> **What the task requires**
For the word "computer", return each line of the data in which it occurs.

> **Records for processing**
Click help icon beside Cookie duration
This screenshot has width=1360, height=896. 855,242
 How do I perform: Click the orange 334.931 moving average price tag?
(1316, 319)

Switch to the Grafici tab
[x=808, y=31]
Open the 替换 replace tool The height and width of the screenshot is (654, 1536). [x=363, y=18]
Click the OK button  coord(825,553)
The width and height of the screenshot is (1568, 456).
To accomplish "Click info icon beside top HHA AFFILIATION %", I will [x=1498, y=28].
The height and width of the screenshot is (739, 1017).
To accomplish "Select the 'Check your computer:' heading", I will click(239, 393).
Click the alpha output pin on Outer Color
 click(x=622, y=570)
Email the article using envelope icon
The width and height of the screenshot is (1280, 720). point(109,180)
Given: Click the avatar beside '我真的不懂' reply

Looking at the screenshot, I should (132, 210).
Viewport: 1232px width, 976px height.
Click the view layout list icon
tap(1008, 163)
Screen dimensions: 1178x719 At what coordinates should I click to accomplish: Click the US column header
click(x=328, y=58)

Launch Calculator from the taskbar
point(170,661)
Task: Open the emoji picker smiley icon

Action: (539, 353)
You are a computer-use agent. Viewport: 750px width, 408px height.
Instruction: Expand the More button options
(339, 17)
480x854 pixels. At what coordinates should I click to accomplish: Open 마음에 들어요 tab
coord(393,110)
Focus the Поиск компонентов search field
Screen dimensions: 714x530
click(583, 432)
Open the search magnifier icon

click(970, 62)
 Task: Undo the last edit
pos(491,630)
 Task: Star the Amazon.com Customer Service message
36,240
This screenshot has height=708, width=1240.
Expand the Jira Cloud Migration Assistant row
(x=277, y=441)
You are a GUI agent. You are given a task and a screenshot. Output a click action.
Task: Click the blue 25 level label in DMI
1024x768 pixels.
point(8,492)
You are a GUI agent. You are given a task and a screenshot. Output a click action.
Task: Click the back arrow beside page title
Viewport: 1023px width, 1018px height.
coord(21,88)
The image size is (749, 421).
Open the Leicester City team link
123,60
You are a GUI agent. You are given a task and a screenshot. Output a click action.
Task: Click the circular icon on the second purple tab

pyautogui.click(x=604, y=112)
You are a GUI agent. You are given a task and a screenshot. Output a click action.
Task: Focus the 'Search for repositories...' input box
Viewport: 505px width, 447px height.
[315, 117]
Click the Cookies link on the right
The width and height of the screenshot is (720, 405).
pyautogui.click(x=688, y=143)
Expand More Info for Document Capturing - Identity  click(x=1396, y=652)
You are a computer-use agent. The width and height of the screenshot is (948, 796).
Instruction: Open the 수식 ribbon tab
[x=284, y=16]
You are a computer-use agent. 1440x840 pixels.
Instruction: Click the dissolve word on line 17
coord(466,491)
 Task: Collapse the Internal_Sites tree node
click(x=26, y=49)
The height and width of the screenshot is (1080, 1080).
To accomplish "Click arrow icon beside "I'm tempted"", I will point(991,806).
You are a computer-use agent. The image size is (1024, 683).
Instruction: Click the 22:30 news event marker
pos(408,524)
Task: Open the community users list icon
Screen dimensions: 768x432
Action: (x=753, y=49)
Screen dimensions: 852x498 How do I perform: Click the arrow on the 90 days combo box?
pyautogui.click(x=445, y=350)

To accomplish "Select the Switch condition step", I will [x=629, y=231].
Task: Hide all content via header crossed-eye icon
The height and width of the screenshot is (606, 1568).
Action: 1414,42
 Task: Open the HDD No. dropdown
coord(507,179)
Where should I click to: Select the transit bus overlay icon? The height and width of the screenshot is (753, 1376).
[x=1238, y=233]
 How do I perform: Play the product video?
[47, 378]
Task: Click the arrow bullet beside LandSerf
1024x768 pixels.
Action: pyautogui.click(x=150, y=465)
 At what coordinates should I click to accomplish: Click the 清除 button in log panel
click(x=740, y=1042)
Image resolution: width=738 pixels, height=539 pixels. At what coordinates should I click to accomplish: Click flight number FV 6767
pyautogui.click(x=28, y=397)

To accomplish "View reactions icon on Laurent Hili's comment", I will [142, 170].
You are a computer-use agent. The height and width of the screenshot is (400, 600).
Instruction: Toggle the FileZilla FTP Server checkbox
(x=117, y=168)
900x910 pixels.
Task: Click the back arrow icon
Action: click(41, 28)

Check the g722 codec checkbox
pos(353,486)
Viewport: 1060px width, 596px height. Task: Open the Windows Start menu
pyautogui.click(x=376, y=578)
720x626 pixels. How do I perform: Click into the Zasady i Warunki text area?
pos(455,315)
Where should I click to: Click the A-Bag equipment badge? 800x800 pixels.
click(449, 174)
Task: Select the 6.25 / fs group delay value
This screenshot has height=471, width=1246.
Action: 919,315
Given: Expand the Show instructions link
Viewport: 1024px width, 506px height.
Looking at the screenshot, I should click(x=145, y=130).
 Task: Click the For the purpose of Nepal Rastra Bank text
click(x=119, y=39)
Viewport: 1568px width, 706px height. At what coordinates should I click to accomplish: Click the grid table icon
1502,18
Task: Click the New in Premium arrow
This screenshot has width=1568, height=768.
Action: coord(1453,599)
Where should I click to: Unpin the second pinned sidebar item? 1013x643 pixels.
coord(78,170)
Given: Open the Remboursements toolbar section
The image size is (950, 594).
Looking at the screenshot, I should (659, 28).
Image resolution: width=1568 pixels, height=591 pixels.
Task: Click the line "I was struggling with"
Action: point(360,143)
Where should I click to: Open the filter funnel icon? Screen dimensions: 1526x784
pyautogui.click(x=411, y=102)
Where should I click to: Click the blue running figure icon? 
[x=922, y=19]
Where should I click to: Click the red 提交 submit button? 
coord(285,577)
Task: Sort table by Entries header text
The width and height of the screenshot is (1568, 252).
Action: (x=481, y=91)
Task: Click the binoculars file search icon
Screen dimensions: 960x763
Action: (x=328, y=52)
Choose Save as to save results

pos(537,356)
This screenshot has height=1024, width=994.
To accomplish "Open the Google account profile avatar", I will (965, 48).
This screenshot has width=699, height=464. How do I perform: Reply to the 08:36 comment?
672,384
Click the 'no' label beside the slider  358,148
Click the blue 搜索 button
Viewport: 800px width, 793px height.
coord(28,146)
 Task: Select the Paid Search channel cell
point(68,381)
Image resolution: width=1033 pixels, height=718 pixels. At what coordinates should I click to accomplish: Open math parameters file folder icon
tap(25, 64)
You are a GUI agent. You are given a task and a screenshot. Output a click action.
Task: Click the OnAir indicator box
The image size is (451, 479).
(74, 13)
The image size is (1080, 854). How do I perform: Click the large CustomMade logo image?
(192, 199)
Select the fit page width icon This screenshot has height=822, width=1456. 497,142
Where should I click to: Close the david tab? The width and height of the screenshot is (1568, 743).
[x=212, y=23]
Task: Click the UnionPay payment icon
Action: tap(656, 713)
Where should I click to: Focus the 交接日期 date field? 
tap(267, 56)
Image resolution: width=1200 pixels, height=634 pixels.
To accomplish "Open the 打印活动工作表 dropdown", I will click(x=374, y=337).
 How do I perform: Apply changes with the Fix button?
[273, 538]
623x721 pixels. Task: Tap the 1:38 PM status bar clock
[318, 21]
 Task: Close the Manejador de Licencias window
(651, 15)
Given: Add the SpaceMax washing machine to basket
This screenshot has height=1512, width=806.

> **Solution**
To accomplish "Select the 'Check your computer:' heading", I will click(239, 393).
You are a computer-use agent. Viewport: 750px width, 408px height.
You are a computer-use agent. The width and height of the screenshot is (948, 796).
You are a computer-use agent. 1440x840 pixels.
You are a computer-use agent. The image size is (1024, 683).
You are a computer-use agent. The height and width of the screenshot is (400, 600).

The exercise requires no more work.